Stored dataset items:

▽

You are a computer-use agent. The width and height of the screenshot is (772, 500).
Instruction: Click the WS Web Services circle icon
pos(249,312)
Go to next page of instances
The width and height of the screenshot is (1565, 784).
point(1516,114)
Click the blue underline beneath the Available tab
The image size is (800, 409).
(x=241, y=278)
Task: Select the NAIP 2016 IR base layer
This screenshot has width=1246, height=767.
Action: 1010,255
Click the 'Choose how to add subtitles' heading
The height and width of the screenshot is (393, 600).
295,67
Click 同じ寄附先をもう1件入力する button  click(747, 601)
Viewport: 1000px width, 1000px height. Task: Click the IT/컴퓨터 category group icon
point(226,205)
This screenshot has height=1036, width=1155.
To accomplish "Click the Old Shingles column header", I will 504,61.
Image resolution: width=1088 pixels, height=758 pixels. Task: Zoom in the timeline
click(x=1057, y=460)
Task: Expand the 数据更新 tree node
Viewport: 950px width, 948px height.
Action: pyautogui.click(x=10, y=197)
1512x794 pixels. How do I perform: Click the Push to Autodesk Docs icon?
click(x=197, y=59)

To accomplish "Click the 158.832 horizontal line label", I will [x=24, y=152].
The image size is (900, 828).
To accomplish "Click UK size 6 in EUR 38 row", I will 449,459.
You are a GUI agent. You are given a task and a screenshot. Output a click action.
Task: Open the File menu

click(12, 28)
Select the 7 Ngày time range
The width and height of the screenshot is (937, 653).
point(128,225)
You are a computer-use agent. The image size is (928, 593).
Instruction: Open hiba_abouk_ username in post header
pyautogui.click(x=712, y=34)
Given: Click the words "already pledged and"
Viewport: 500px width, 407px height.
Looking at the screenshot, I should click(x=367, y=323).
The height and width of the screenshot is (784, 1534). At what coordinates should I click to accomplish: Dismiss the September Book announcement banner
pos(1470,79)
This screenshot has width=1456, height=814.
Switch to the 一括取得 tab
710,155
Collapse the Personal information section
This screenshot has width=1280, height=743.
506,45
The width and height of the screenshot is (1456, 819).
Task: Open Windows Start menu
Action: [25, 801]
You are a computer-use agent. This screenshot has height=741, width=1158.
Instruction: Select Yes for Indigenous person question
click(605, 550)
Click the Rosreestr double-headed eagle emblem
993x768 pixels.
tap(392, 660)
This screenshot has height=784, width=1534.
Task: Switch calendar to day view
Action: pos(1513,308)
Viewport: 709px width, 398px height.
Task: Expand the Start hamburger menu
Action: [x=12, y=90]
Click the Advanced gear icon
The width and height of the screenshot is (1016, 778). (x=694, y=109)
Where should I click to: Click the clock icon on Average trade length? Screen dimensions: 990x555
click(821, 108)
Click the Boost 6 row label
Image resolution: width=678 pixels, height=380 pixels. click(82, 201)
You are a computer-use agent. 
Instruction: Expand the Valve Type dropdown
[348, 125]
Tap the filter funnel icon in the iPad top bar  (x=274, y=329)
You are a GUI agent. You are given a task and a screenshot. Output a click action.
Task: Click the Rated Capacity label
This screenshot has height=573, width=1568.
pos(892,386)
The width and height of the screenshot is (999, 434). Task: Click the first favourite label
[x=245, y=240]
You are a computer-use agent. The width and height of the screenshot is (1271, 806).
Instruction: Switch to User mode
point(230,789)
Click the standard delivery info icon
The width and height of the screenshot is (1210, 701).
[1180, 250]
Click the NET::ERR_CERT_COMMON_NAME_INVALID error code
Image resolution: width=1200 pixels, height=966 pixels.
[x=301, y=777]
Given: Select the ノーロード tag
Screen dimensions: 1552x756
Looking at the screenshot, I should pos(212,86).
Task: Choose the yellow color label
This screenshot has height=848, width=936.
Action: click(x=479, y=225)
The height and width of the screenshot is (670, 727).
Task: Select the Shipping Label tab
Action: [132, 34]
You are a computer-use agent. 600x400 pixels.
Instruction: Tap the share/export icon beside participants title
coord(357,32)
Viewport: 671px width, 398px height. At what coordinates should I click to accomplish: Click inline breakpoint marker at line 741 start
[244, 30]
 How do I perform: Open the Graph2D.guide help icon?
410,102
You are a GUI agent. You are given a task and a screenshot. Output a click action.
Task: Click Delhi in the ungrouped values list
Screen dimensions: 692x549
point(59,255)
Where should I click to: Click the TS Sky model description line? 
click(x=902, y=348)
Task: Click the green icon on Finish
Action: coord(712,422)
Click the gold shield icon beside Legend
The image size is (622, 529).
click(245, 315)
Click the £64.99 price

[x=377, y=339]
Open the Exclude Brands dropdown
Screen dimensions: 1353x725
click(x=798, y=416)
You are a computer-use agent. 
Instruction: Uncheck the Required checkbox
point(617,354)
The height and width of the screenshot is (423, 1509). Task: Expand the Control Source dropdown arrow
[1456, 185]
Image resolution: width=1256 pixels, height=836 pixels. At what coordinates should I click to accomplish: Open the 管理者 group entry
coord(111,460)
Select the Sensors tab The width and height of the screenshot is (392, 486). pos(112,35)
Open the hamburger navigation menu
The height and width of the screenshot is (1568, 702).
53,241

△

◆ WHAT TO DO: Produce a verbatim copy of the lines from the one holding "Image resolution: width=1256" to the final line of the data, and nothing more.

◆ ANSWER BOX:
Image resolution: width=1256 pixels, height=836 pixels. At what coordinates should I click to accomplish: Open the 管理者 group entry
coord(111,460)
Select the Sensors tab The width and height of the screenshot is (392, 486). pos(112,35)
Open the hamburger navigation menu
The height and width of the screenshot is (1568, 702).
53,241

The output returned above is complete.